Contribution of quinidine metabolites to electrophysiologic responses in human subjects.

Abstract

The quinidine metabolites 3-hydroxyquinidine, 2'-oxoquinidione, and quinidine-N-oxide and the contaminant dihydroquinidine have been shown to have electrophysiologic activity. This study investigated the time-dependent contributions of quinidine, dihydroquinidine, and the quinidine metabolites to the electrophysiologic effects of a prolonged quinidine infusion in 14 patients referred for management of symptomatic ventricular tachyarrhythmias. Electrophysiologic testing and blood sampling were done at baseline and every 5 minutes throughout a 110-minute quinidine infusion. Changes in ventricular effective refractory periods correlated significantly with serum concentrations of quinidine-N-oxide (r = 0.54; p less than 0.001), 3-hydroxyquinidine (r = 0.50; p less than 0.001), and time (r = 0.52; p less than 0.001) but did not correlate with the quinidine concentrations (r = 0.19).
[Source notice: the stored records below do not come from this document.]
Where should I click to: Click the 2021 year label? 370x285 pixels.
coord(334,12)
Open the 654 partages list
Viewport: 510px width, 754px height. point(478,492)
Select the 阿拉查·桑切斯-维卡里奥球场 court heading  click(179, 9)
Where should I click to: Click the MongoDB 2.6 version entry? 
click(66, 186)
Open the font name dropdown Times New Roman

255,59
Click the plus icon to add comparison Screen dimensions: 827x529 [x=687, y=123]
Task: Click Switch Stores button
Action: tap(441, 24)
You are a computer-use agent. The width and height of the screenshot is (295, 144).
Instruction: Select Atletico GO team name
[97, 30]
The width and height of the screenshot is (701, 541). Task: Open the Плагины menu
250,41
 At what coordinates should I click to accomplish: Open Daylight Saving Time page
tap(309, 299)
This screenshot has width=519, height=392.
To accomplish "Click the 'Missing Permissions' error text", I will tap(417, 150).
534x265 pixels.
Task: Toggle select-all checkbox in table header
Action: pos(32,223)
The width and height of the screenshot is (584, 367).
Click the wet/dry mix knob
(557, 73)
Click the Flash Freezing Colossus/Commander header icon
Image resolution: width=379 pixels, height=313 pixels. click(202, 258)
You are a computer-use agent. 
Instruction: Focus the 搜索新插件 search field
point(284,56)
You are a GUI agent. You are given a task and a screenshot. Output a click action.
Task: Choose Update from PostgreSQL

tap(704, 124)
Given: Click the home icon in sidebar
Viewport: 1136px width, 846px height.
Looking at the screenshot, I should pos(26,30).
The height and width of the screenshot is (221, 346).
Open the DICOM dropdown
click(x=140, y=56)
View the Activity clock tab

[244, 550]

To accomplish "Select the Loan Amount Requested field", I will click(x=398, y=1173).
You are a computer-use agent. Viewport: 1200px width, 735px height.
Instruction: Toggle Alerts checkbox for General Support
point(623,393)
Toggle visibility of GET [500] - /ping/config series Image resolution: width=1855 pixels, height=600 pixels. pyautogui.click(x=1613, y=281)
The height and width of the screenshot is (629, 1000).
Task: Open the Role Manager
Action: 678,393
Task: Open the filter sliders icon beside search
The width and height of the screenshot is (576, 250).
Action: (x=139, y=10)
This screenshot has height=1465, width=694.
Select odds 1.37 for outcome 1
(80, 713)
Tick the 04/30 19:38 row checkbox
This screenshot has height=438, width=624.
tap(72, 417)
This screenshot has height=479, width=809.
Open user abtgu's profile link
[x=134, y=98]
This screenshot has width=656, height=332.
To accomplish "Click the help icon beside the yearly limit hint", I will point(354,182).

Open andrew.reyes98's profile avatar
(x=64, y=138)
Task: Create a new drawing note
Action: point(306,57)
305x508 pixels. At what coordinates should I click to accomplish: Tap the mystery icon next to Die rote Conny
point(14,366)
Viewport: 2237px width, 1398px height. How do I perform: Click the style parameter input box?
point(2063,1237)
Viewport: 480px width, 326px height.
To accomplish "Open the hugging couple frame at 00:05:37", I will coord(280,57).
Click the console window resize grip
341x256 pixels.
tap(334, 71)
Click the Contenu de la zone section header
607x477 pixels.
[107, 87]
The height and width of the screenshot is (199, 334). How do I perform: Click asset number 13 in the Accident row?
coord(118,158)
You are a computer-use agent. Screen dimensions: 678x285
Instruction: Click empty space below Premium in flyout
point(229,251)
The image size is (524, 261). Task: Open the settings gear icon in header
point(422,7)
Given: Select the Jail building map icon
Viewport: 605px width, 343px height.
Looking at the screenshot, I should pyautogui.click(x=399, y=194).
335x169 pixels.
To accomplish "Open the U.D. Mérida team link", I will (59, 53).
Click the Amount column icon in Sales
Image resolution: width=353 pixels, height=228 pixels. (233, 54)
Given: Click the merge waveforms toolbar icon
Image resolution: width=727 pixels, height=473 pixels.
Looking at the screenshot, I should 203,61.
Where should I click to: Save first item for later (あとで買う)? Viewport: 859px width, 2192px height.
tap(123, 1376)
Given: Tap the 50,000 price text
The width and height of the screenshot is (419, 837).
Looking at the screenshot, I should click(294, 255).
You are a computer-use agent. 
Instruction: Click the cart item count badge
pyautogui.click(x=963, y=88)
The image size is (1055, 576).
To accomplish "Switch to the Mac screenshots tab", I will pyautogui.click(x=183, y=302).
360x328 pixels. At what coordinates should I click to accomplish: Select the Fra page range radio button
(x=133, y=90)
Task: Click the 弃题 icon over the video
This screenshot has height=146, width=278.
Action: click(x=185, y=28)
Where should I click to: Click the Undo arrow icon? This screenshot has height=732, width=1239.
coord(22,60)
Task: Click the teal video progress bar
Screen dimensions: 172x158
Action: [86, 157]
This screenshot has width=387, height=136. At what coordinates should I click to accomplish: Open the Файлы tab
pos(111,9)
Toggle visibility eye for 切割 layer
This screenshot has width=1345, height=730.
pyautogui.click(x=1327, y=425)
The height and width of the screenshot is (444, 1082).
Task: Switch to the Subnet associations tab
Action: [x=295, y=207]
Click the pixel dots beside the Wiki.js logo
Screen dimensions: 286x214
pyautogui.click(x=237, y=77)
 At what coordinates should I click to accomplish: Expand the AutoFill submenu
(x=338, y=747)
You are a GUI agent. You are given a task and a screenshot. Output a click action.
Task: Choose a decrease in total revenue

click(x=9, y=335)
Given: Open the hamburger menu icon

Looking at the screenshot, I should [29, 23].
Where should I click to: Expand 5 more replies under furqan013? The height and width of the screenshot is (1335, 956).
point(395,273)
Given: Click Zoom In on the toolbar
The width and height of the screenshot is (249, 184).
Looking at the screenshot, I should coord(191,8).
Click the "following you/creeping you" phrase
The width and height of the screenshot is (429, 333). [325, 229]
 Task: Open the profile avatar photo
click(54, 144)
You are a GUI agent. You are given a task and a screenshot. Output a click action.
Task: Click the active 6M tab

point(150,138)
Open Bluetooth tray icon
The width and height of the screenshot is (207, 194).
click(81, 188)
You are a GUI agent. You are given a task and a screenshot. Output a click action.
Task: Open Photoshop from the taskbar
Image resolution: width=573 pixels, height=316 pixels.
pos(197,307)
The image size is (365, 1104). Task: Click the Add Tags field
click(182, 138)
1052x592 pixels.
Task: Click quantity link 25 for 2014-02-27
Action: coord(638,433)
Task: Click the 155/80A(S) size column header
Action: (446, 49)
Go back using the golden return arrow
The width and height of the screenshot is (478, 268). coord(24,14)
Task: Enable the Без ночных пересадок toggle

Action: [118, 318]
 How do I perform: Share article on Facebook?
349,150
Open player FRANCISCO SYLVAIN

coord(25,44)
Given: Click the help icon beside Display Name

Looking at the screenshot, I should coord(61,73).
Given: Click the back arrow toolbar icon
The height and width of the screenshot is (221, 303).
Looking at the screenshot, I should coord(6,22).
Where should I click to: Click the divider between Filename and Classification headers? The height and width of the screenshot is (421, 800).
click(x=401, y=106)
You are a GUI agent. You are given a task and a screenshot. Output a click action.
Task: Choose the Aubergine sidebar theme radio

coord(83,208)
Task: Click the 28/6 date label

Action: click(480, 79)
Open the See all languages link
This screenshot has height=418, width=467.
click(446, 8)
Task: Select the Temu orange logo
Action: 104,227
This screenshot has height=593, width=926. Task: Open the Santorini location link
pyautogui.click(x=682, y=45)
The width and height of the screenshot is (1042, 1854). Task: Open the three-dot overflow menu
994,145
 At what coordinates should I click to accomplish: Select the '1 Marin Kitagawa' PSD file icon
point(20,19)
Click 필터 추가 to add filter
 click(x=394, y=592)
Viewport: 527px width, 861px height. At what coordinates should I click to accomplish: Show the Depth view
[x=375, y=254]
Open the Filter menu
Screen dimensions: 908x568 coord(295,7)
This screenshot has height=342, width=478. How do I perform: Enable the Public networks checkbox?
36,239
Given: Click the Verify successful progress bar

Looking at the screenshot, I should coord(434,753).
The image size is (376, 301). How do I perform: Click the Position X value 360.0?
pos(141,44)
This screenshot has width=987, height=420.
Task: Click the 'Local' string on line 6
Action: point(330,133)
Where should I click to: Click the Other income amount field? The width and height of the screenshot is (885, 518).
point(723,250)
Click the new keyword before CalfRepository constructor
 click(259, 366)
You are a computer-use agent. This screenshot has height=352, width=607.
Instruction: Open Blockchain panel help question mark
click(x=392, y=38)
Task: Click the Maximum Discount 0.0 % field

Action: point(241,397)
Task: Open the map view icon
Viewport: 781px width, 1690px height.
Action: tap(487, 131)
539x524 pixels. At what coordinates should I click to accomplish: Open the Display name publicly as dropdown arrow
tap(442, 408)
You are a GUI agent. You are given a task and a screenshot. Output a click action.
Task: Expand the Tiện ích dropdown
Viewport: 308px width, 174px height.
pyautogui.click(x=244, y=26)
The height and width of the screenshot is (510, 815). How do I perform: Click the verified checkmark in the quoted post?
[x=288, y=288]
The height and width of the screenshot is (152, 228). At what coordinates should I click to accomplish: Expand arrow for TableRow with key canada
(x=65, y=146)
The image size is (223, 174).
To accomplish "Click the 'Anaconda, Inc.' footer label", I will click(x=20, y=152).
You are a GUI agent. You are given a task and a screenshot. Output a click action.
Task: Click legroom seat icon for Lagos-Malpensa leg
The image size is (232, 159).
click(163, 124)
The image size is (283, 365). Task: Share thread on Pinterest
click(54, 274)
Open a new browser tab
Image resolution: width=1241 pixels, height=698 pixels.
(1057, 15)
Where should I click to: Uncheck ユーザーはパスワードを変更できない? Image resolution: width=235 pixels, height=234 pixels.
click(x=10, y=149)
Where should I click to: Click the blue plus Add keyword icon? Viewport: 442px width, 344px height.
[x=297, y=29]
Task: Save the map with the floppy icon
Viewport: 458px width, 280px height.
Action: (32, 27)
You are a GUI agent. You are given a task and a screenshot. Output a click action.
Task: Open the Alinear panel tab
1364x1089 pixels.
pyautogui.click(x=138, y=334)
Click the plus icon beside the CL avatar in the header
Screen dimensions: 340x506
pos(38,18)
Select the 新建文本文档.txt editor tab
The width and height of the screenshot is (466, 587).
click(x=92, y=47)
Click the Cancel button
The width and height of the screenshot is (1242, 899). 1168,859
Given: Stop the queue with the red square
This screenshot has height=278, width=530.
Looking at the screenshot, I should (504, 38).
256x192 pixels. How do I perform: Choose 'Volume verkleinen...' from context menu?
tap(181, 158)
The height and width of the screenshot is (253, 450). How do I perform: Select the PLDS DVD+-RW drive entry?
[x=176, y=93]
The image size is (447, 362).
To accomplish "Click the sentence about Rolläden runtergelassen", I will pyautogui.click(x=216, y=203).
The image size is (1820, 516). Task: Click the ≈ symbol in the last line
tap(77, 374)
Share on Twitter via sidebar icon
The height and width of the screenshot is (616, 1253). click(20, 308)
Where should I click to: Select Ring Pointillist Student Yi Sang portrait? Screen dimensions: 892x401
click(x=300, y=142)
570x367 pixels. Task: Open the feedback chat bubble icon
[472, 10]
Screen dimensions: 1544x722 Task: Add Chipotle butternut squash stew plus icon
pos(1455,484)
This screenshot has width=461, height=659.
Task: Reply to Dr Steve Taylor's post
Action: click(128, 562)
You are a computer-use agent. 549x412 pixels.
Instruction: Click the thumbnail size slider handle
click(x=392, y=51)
Multiple linear regression revealed that only 3-hydroxyquinidine and time contributed independently to changes in the ventricular effective refractory period. Quinidine concentration was the only variable that contributed independently to changes in ventricular tachycardiac cycle lengths. Time was the only variable that correlated independently with changes in QRS and QTc durations. These data indicate that active metabolites accumulate during an intravenous infusion that attains therapeutic quinidine levels and that quinidine and its metabolites may have different electrophysiologic effects.